The Bank of England's inflation report clearly implied that Bank rate will need to rise to 5.75% to achieve the inflation target over the medium-term and even then the risks are deemed to be on the upside. Though no great sense of urgency was conveyed, the Bank is determined to clamp down on inflation expectations, particularly among firms. The report is available here.

Comments

So, it's starting to look like we could be at 6.0% by Christmas. Interestingly also in the report they included market expectations for interest rates which show any possible future rate cuts aren't likely to be until 2009 at the earliest.

Posted by: Minh at May 16, 2007 02:17 PM

Dear David,
Letís compare the February inflation projection (page 47, Chart 5.9) with that in the current report (page 43, Chart 5.9). Under the assumption of a 5.25% base rate, inflation drops to the target quite steeply whereas under the assumption of a 5.50% base rate, inflation reverts to the target much more slowly. Basically, inflation resists more when the interest rate is higher... An indication of a further rise ahead?
Thanks.

Posted by: Costas Milas at May 16, 2007 03:08 PM

Yes, there's definitely a rate rise built in to the new projection - the Bank interprets the money market curve it was working with as indicating a rise to 5.7%, which it will round up to 5.75% if it follows through with the hike indicated by this report. So getting to 6%, while clearly possible, would require some of those upside risks it talks about - particularly on pricing power - to come through. The Bank sees the profile of market rates as indicating 5.6% by mid-2008. Rounded, that's 5.5%, which could be the first cut. In practice, of course, it won't turn out quite like this. Events and the data will be crucial.

Posted by: David Smith at May 16, 2007 03:41 PM

Hi

But on the interesting side, since the inflation report was done, wages and Producer prices have come in lower than expected........(and Inflation has of course fallen)
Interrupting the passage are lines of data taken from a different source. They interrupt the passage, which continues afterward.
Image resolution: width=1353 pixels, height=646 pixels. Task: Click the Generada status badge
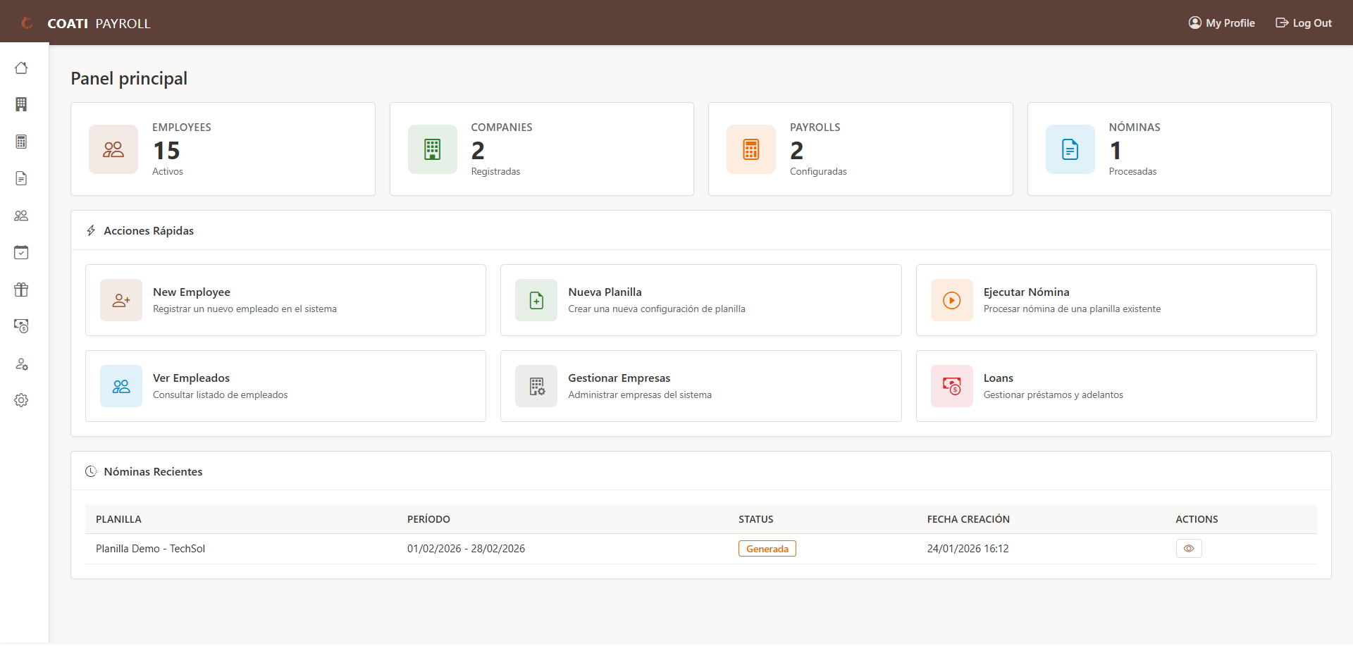point(767,548)
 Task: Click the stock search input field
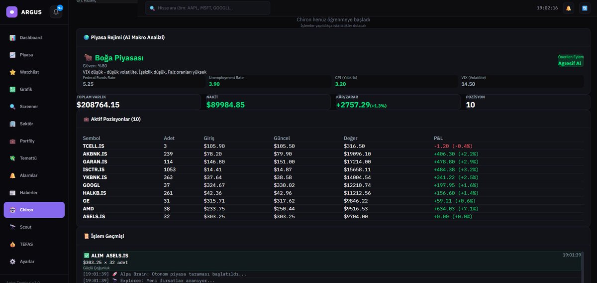click(207, 8)
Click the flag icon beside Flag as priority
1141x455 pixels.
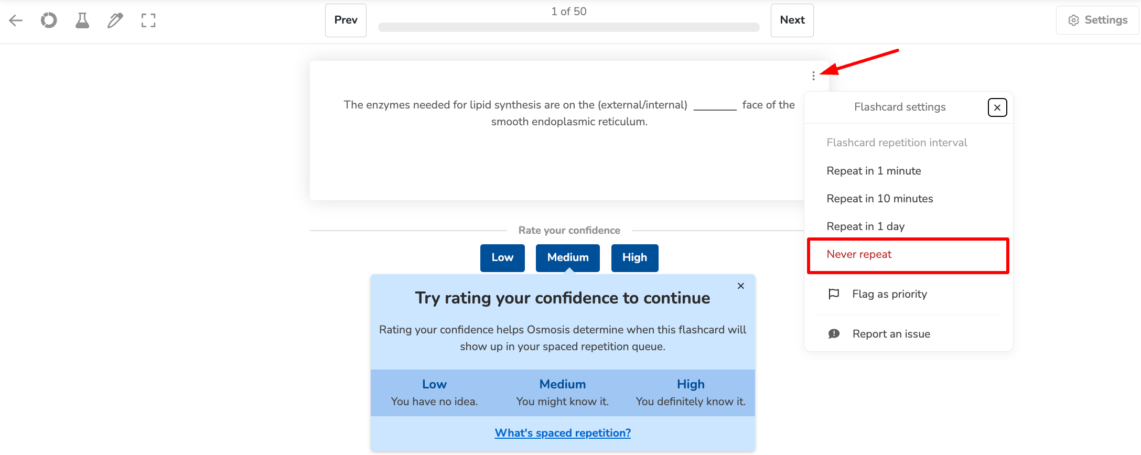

PS and the Bank of England is of course going to say it is going to clamp down on inflation expectations, its part of the clamping down process. (I expect inflation expectations would rise, if they said..."We aren't concerned about clamping down on inflation")

Posted by: kingofnowhereiii at May 16, 2007 04:57 PM

Also worth pointing out that the last few times the Bank has raised rates, the yield curve has ticked up 10-20 basis points on the strength of the rise alone, so if rates go up in August it might be the case that 6% becomes priced in around November!

Posted by: Minh at May 16, 2007 06:46 PM

David,

What is your skip index reading at present ?

Nick

Posted by: Nick Thorne at May 17, 2007 10:20 AM

Pretty healthy - three at the last count (two is normal, four a boom). A short while ago I was in skip heaven - both neighbours had one.